TEXT EXTRACT –
• • •

# Help ID this Lugged Steel LeMond "Tour de France"



## SMS (Jan 30, 2005)

Can anyone help ID this lugged steel LeMond "Tour de France" Was curious what kind of tubing, and who might have made it....Is it pre Trek? The BB has Italian threading...

Thanks in Advance!


----------



## meat tooth paste (Oct 6, 2004)

Looks pre-Trek to me. I know Calfee made the carbon Lemonds from that period.


----------



## ElvisMerckx (Oct 11, 2002)

*Sure, I used to race on one!*



SMS said:


> Can anyone help ID this lugged steel LeMond "Tour de France" Was curious what kind of tubing, and who might have made it....Is it pre Trek? The BB has Italian threading...


It was made in Italy and brought into the U.S. as a raw steel frame by Ten Speed Drive Imports, where it was painted and sold under the name LeMond. I'd date the frame in the late 80's, early 90's. It's definitely pre-Trek.

The tubing is Columbus SLX, in larger frames they used SL and SP mixed tubes. They also used something called TSX, but I can't remember how it would be different from SLX.


----------



## Fogdweller (Mar 26, 2004)

I've heard that and Italian producer called Bilato was making Lemond steel for a short time prior to the Trek takeover in 94. If it's early 90s, you would think it would mention 2 worlds and 3 tours instead of one of each. He wasn't building bikes prior to 89 I don't think. Anyone know any different?

Ten Speed Drive was the main importer for Ciocc and Guercotti at the time though nothing on this frame looks like their work. I owned both and remember them well.


----------



## makarios (Dec 7, 2004)

*My vote is Bilato*

my vote is Bilato. the brake bridge looks nearly identical (with exception to the Lemond inscription) to my wife's Tomasso by Bilato.


----------



## oldbalddude (Jan 21, 2009)

I wondered if you still have this Lemond frame?
I just picked one up today and it had the original Mavic BB in it.


----------



## aptivaboy (Nov 21, 2009)

• • •

DATA LINES –

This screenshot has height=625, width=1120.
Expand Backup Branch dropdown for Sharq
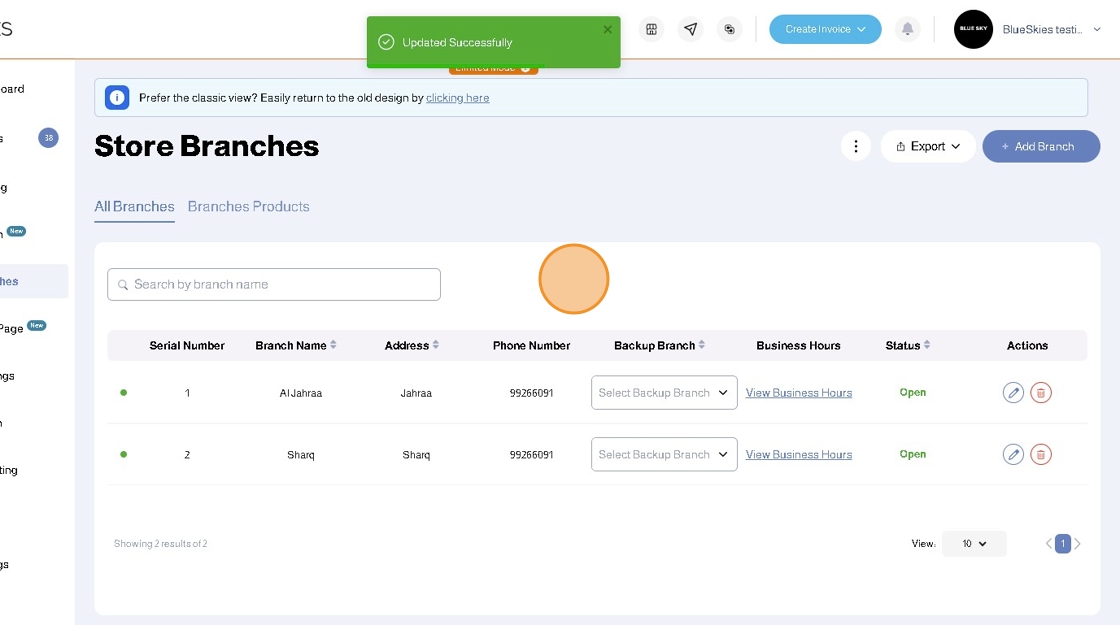[x=664, y=455]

• • •

THE TASKS –
1. Answer these about the LeMond frame thread:
(a) Which importer brought the frame into the U.S. as a raw steel frame and painted it?
(b) Which Italian producer did Fogdweller hear was making LeMond steel before the Trek takeover?
(c) What part was still in the frame that oldbalddude picked up?
2. Write out again word for word the part of the LeMond frame thread from "The tubing is" to "know any different?".

PROBLEM SOLUTIONS –
1.
(a) Ten Speed Drive Imports
(b) Bilato
(c) The original Mavic BB

2.
The tubing is Columbus SLX, in larger frames they used SL and SP mixed tubes. They also used something called TSX, but I can't remember how it would be different from SLX.


----------



## Fogdweller (Mar 26, 2004)

I've heard that and Italian producer called Bilato was making Lemond steel for a short time prior to the Trek takeover in 94. If it's early 90s, you would think it would mention 2 worlds and 3 tours instead of one of each. He wasn't building bikes prior to 89 I don't think. Anyone know any different?